[Start of Attachment]
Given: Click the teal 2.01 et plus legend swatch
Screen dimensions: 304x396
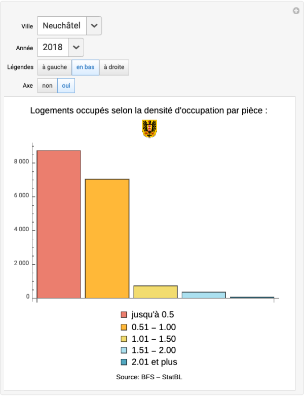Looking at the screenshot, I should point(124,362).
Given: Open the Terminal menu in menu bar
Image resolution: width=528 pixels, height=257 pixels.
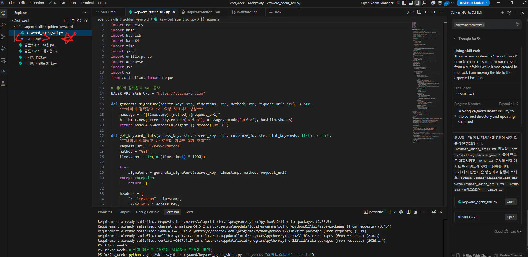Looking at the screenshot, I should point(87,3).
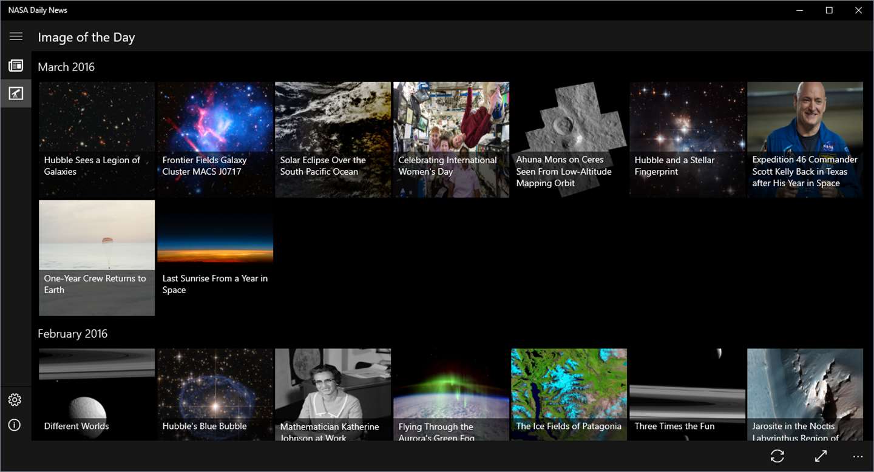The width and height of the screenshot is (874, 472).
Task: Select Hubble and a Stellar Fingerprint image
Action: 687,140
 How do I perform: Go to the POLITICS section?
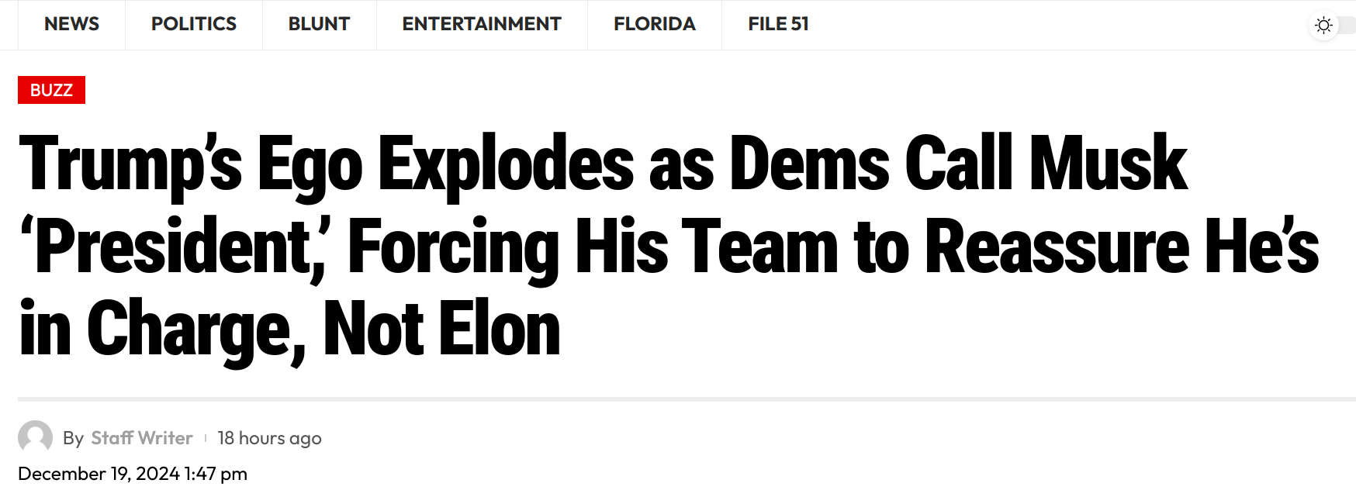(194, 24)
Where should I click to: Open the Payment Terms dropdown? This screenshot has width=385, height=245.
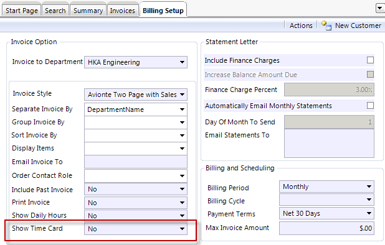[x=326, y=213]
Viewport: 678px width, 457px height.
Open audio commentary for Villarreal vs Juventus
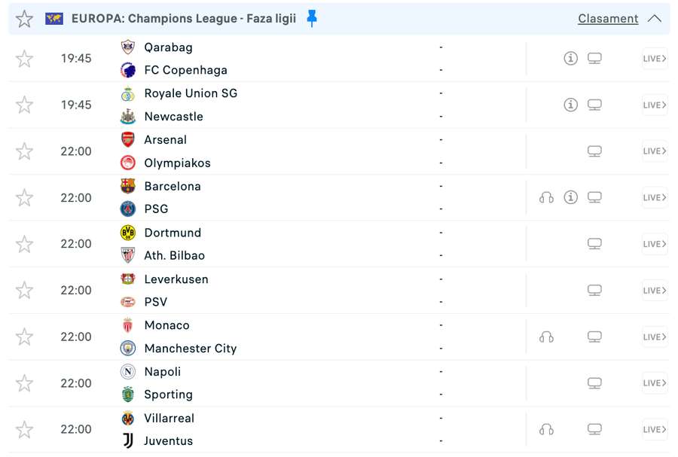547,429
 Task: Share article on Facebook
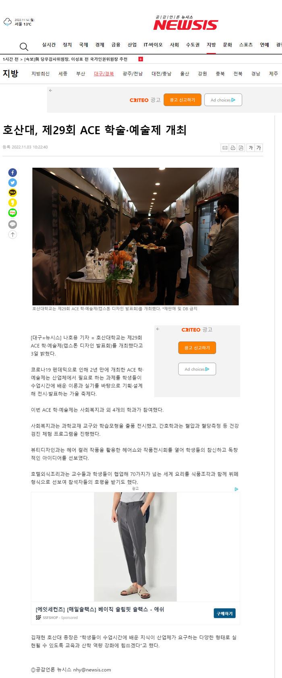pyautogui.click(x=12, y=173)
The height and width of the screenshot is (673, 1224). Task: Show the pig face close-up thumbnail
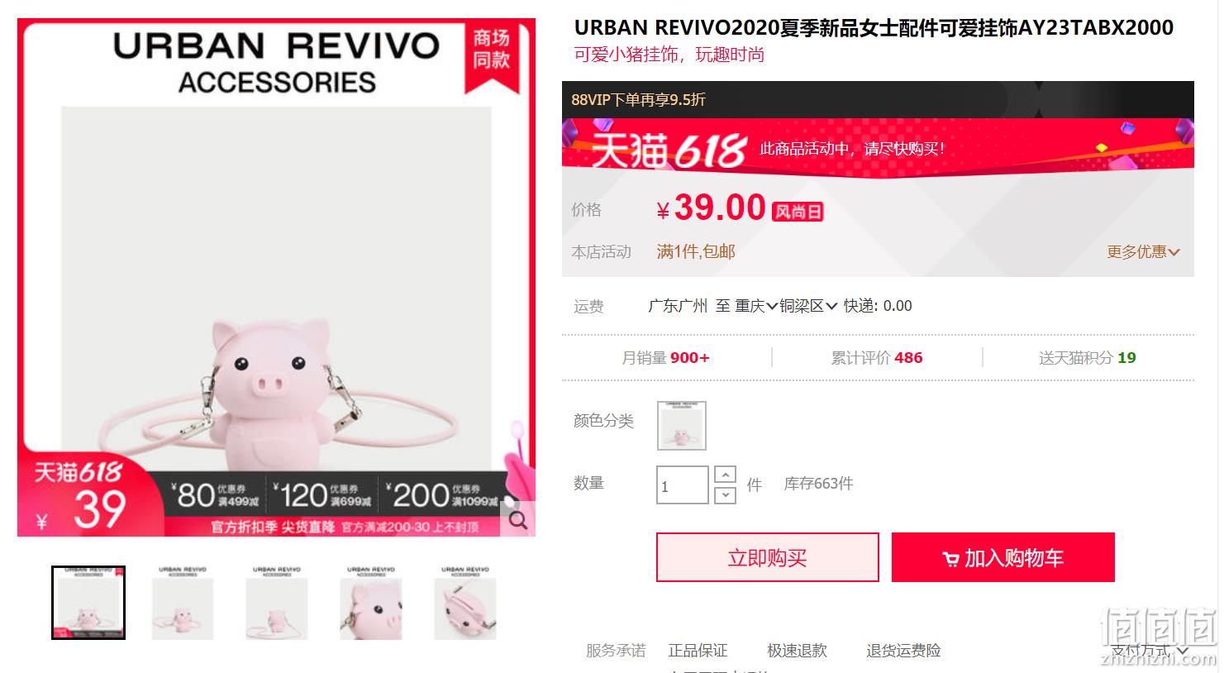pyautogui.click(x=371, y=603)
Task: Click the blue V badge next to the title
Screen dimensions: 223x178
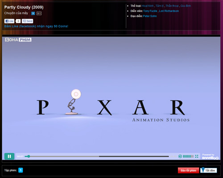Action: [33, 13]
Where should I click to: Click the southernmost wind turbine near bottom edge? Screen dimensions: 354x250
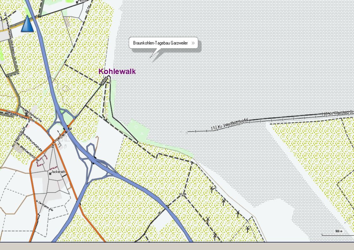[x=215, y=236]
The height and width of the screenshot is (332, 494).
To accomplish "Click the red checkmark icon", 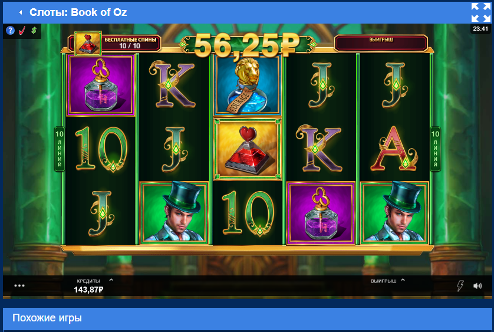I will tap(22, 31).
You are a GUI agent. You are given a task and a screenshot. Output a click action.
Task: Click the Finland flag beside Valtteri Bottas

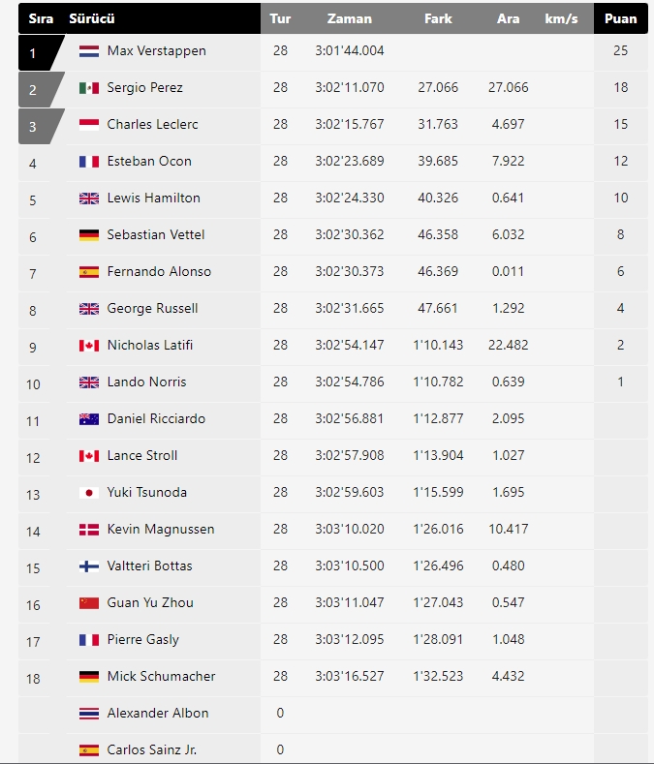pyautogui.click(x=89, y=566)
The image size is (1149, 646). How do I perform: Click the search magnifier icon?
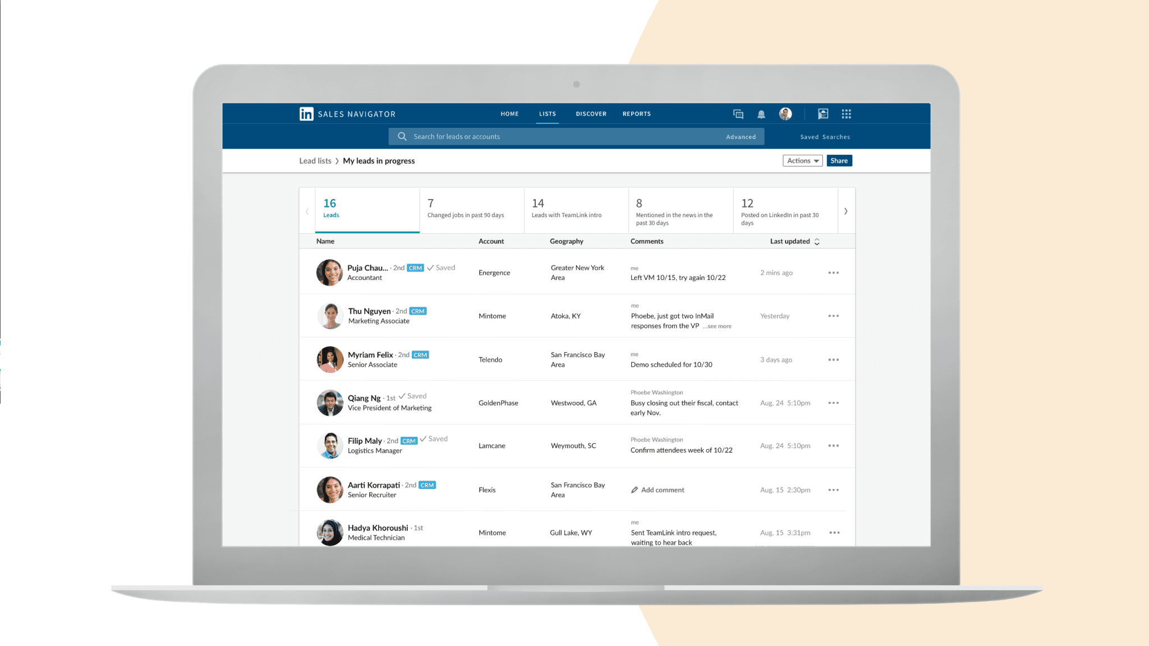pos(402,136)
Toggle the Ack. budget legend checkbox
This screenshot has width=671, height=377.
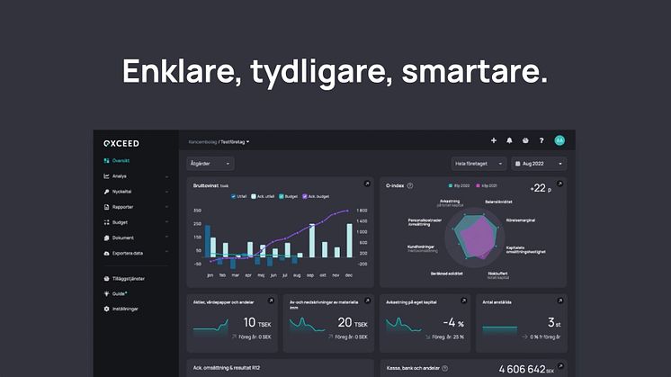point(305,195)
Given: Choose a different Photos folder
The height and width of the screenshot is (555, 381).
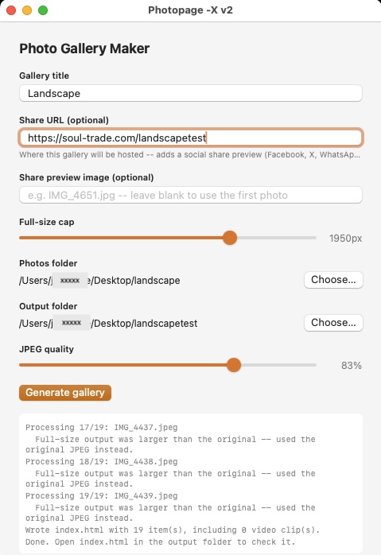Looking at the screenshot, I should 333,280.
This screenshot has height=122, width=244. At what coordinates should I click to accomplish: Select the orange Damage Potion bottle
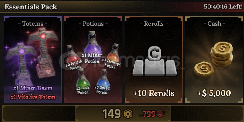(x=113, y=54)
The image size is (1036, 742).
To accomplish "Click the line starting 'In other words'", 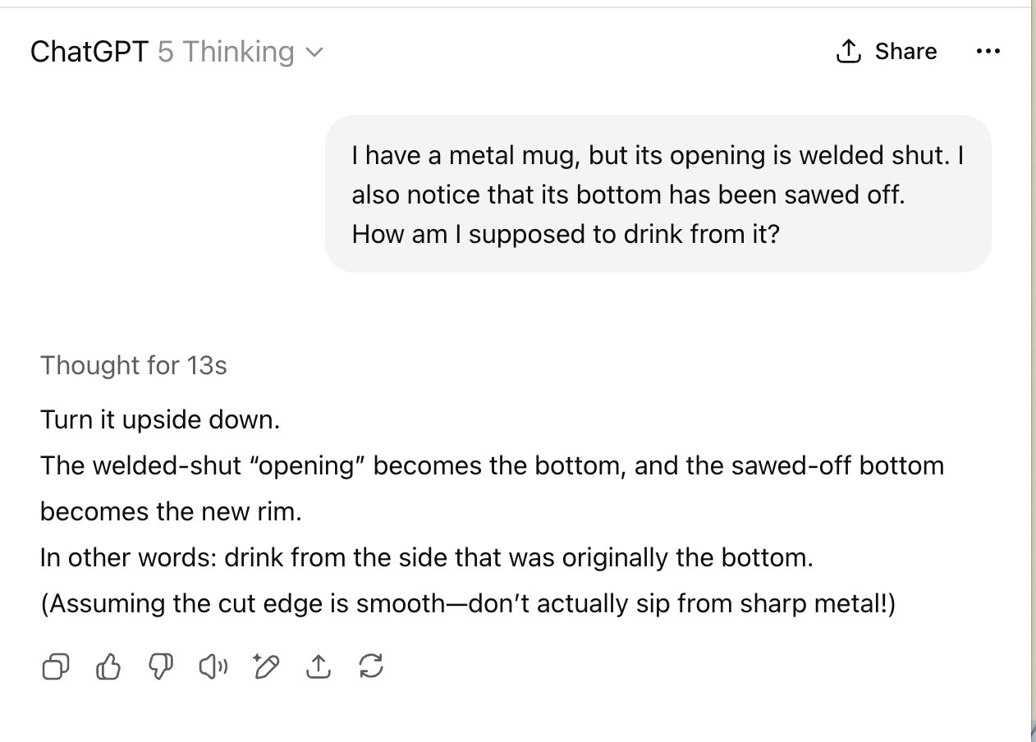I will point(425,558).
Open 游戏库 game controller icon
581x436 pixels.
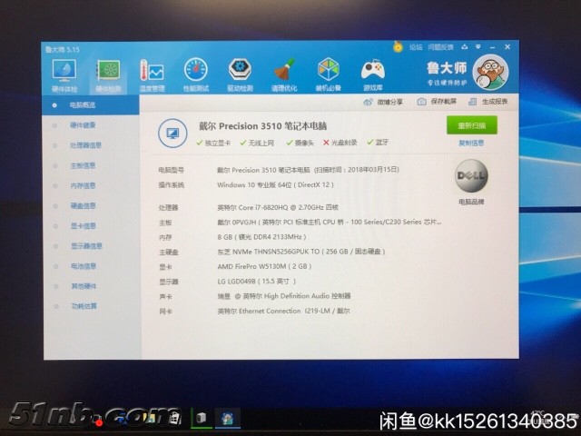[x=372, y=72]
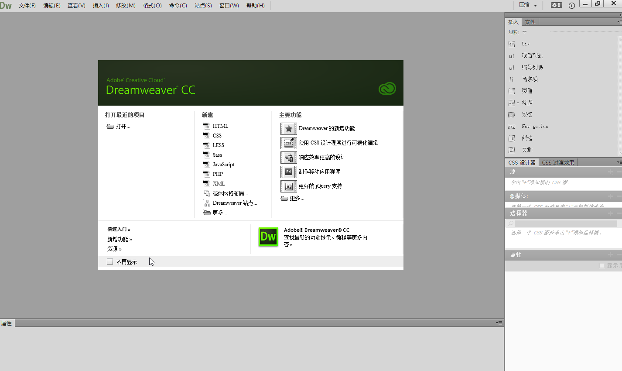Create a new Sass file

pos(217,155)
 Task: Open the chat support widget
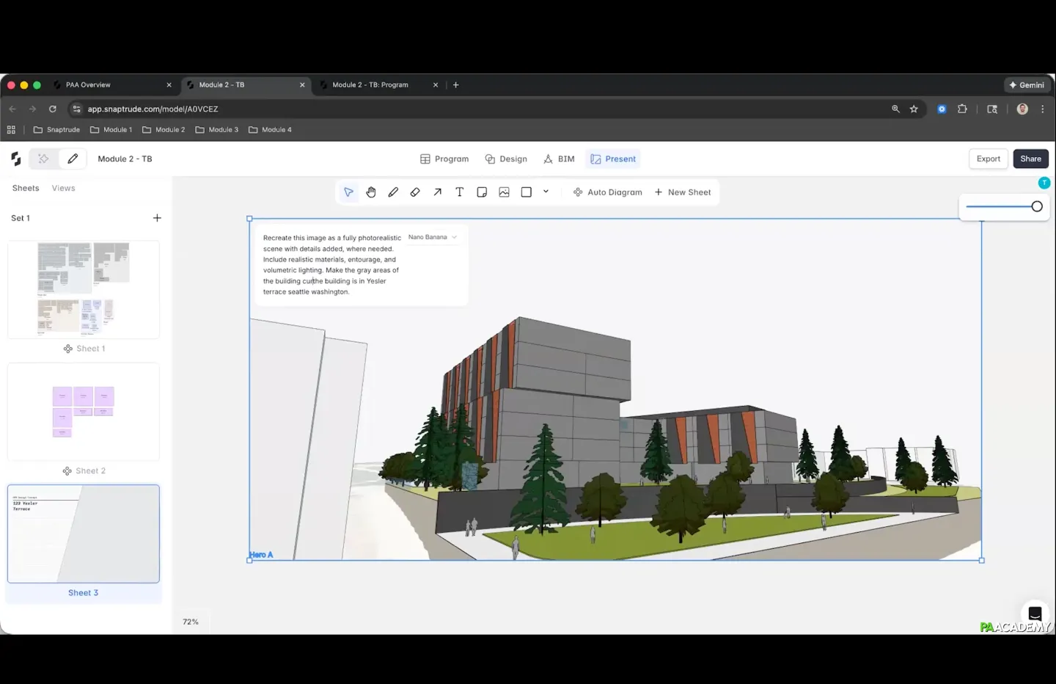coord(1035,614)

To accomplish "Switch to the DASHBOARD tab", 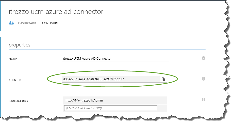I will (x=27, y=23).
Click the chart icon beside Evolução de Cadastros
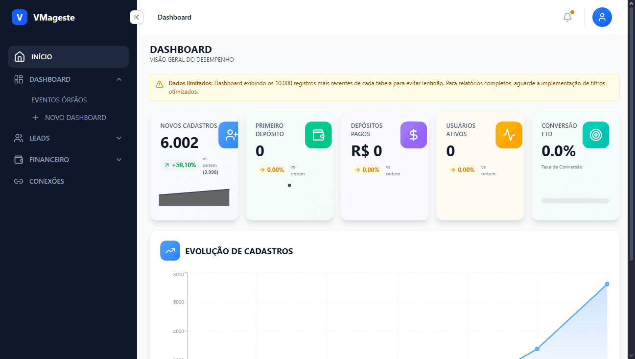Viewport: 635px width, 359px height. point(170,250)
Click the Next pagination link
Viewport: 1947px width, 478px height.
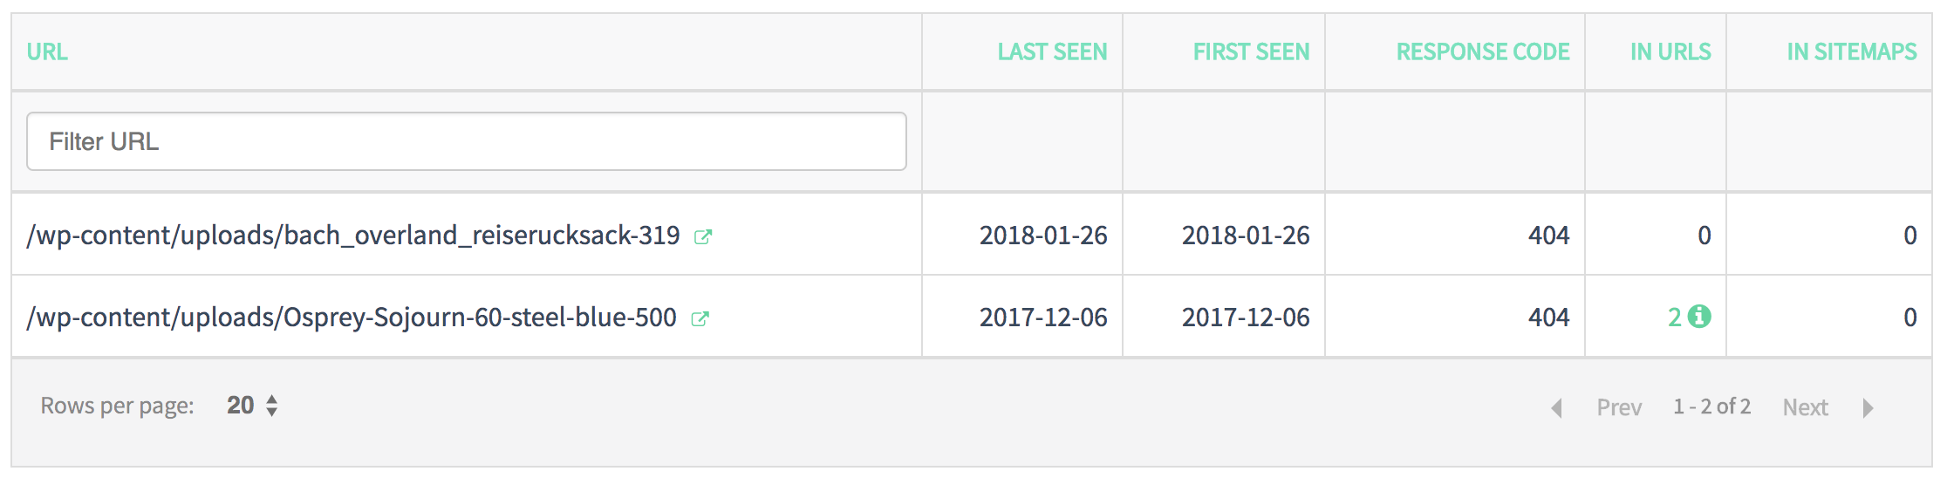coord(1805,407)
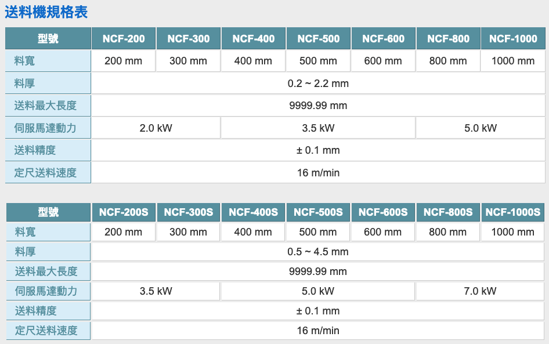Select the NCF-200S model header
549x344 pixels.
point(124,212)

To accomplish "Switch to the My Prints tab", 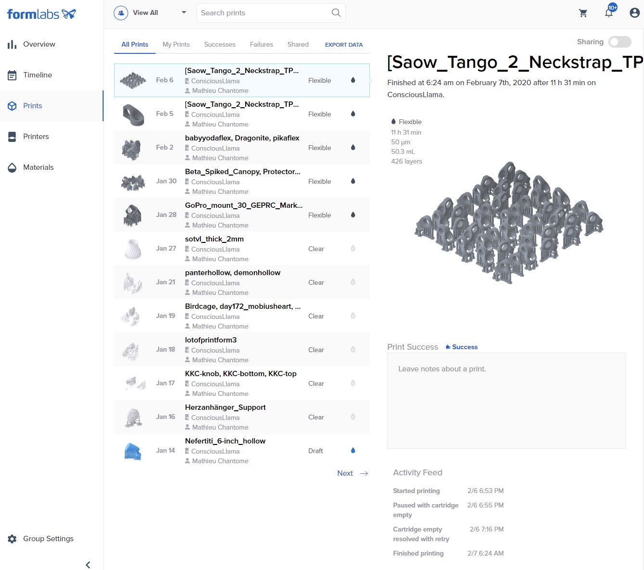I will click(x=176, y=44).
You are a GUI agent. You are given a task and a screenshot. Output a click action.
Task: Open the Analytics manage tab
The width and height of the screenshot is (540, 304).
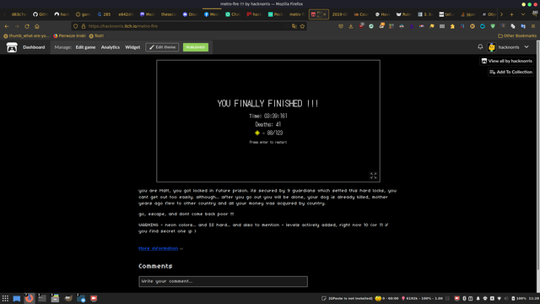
[End of Attachment]
Put down exactly the lines of the data above that run from its first line through the line bearing "Task: Click the blue", and no pictures.

Given: Click the teal 2.01 et plus legend swatch
Screen dimensions: 304x396
Looking at the screenshot, I should point(124,362).
Given: Open the Terminal menu in menu bar
Image resolution: width=528 pixels, height=257 pixels.
Looking at the screenshot, I should point(87,3).
The width and height of the screenshot is (874, 472).
Task: Select Hubble and a Stellar Fingerprint image
Action: 687,140
 How do I perform: Go to the POLITICS section?
(194, 24)
Where should I click to: Open the Payment Terms dropdown? This screenshot has width=385, height=245.
[x=326, y=213]
Viewport: 678px width, 457px height.
Open audio commentary for Villarreal vs Juventus
547,429
 Task: Share article on Facebook
pyautogui.click(x=12, y=173)
The height and width of the screenshot is (673, 1224). Task: Show the pig face close-up thumbnail
pyautogui.click(x=371, y=603)
Task: Click the blue V badge next to the title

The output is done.